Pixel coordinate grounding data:
++++++++
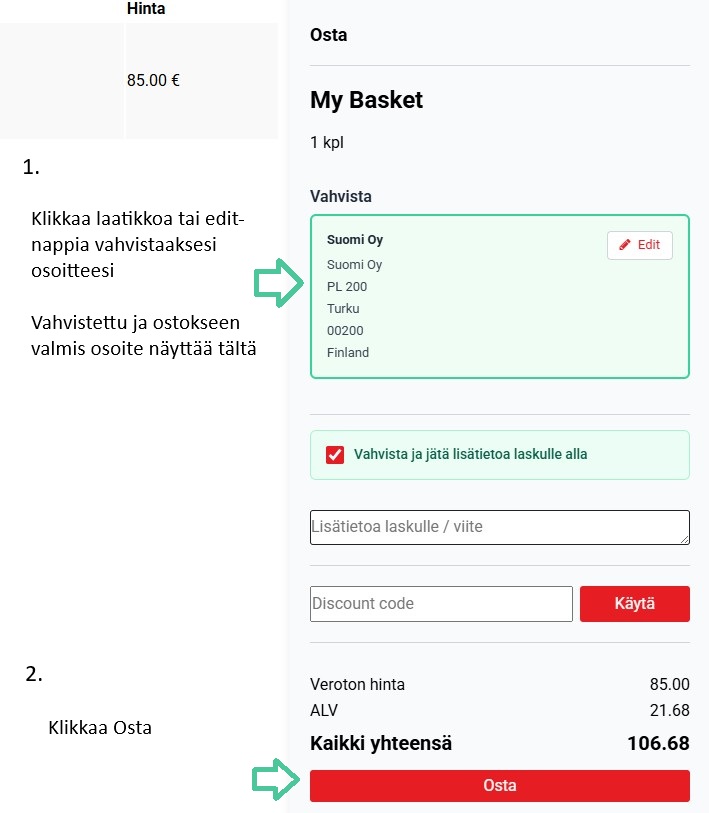Viewport: 709px width, 813px height.
Task: Click the pencil icon on the Edit button
Action: (x=625, y=245)
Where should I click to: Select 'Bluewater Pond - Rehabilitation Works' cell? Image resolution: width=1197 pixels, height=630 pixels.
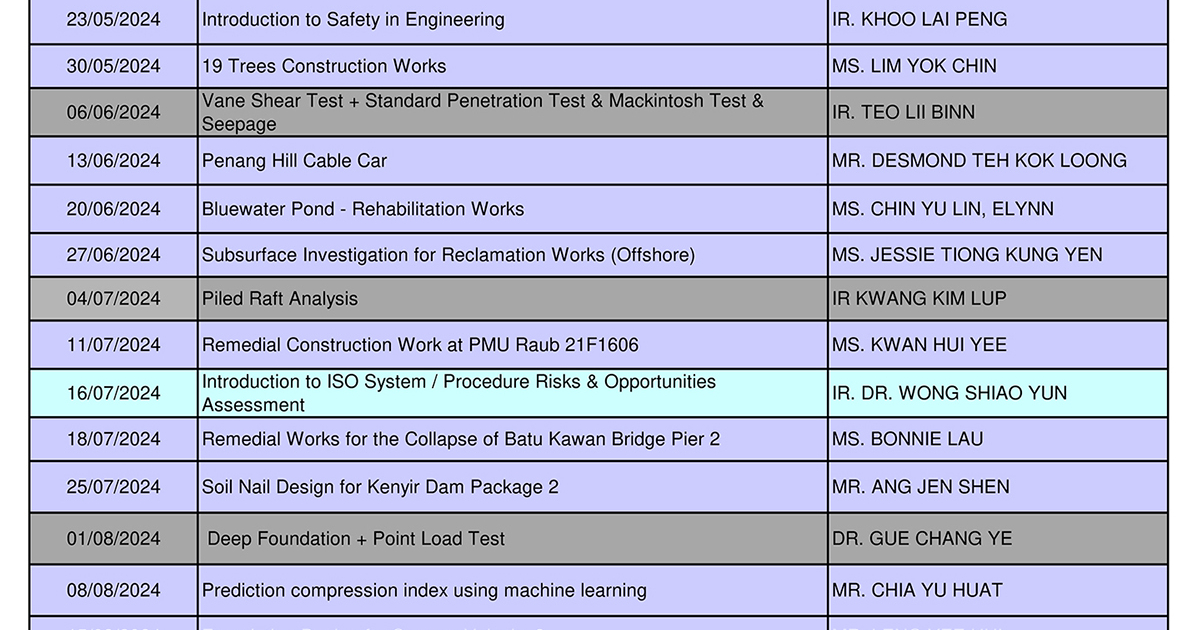[363, 209]
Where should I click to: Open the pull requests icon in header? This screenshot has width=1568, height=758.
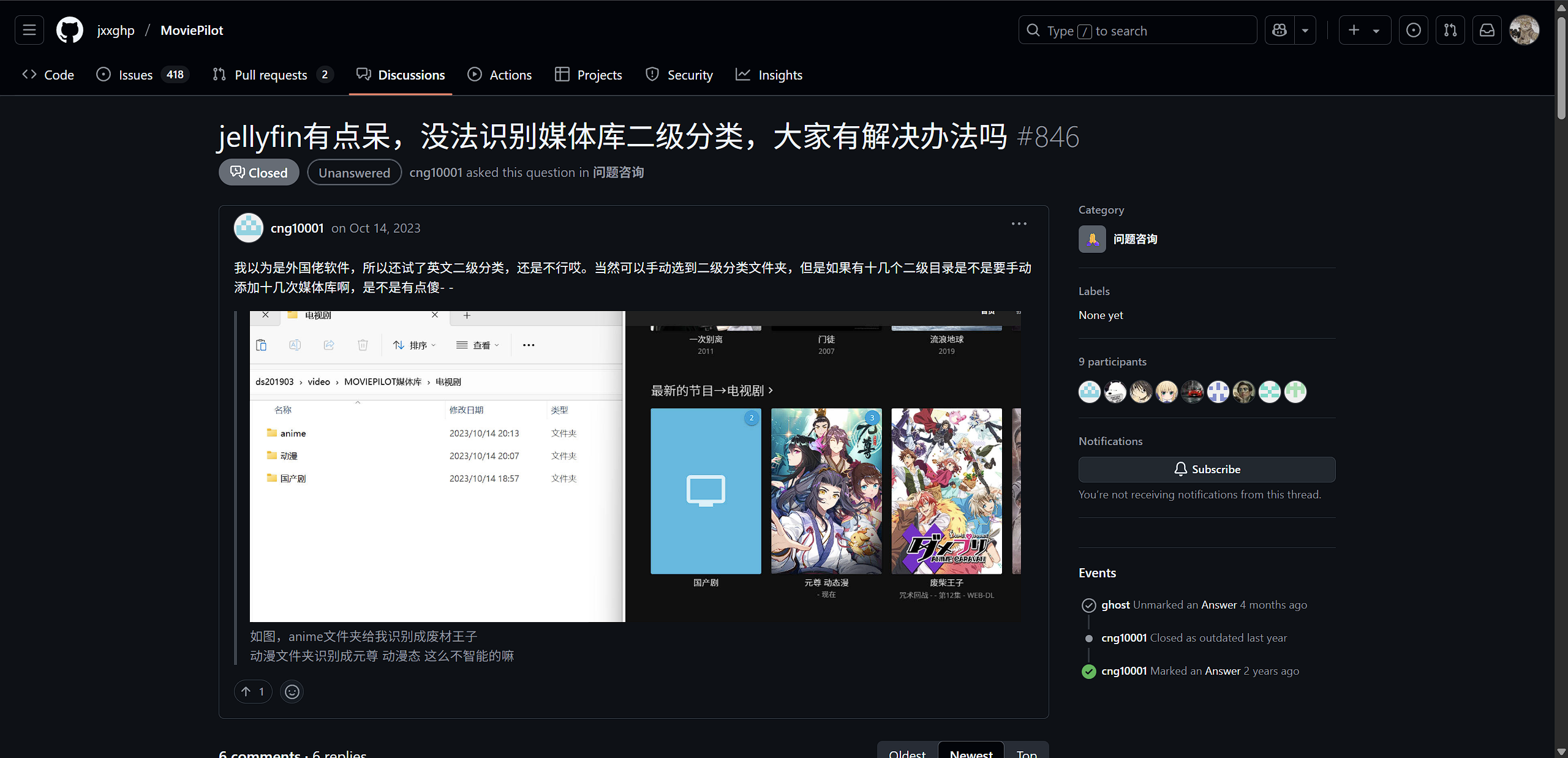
++++++++
• WHAT YOU HAVE TO DO
Where a line contains "Where should I click to: Select", begin there and set down exactly each line through the end of the data above, omitting any pictures.

• WRITTEN RESPONSE
Where should I click to: Select 'Bluewater Pond - Rehabilitation Works' cell? Image resolution: width=1197 pixels, height=630 pixels.
[363, 209]
Where should I click to: Open the pull requests icon in header? This screenshot has width=1568, height=758.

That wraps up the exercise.